We report an autopsy case, in which a female was found dead in a
head-down and reverse jack-knife position. In this case, we diagnosed
positional asphyxia based on the abovementioned criteria.
2. Case report
A female in her twenties, who was living alone, was found dead in
the so-called ‘bridge’ posture. Her thighs and lumbar region were on the
seat of a chair with wheels. The parietal region and both feet were touching
the floor, and blood had leaked from the deceased’s mouth. Her jacket
had rolled under one of the wheels of the chair (Fig. 1). The seat of
the chair was 38 cm in width, 40 cm in depth, and 50 cm from the floor.
The deceased’s home was in an orderly state, and diet foods, beer, and
supplements were the only edible substances found in it.
The deceased had spoken with her family on her mobile phone 25 hours
before she was found.
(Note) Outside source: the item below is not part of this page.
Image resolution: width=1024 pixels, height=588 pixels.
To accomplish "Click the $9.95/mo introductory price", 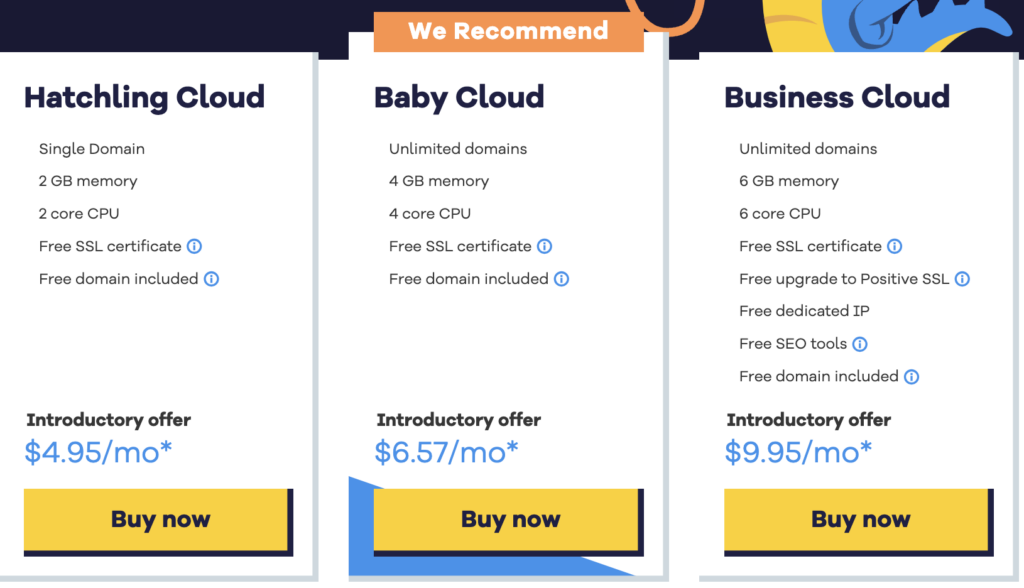I will pos(800,452).
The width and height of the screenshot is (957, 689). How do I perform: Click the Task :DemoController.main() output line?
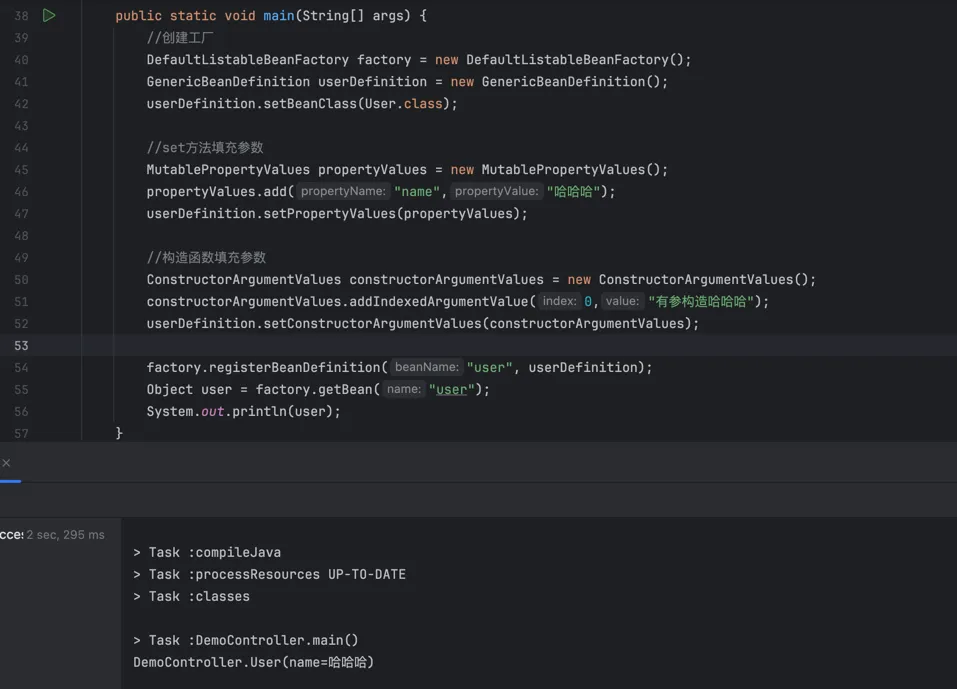[245, 641]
Her family realized that she was in poor physical
condition at that time.
Postmortem inspection findings: At postmortem, marked lividity was seen
from the head to the thorax and on the upper limbs, lower thighs, and
feet. It partially disappeared when pressure was applied. No postmortem
rigidity was observed. The rectal temperature was 28oC, which was the same
Fatal accidental asphyxia
as the room temperature. Based on these findings, it was considered that
the deceased had been dead about 24 hours.
A forensic autopsy was performed three days after she was found. Clinical
history: She had been clinically diagnosed with bulimia nervosa about
one year ago, and she had been prescribed etizolam (Depas), tofisopam
(Grandaxin), and alprazolam (Solanax).
2.1. Main autopsy findings
The deceased was 159 cm in height and weighed 28.8 kg. Her body
mass index was 11.4; i.e., she was severely emaciated (Fig. 1).
Marked postmortem lividity was seen from the head to the thorax and on
the upper limbs, lower thighs, and feet. The deceased’s face was markedly
congested (Fig. 2a), and petechiae and ecchymosis were observed on her
facial skin, bulbar and palpebral conjunctivae (Fig. 2b), and labial
mucosa (Fig. 2c). Her mouth contained a blood-like fluid.
No fatal trauma or lesions were found on her body.
The adipose tissue layer was 0.4 cm thick in the umbilical region.
The deceased’s muscles were generally thin, and the rectus abdominis
muscle was also thin. Hemorrhage was seen in the temporalis muscle under
the subcutaneous layer of the skin and the periosteum. No skull fractures
were detected. The blood vessels in the brain were markedly congested.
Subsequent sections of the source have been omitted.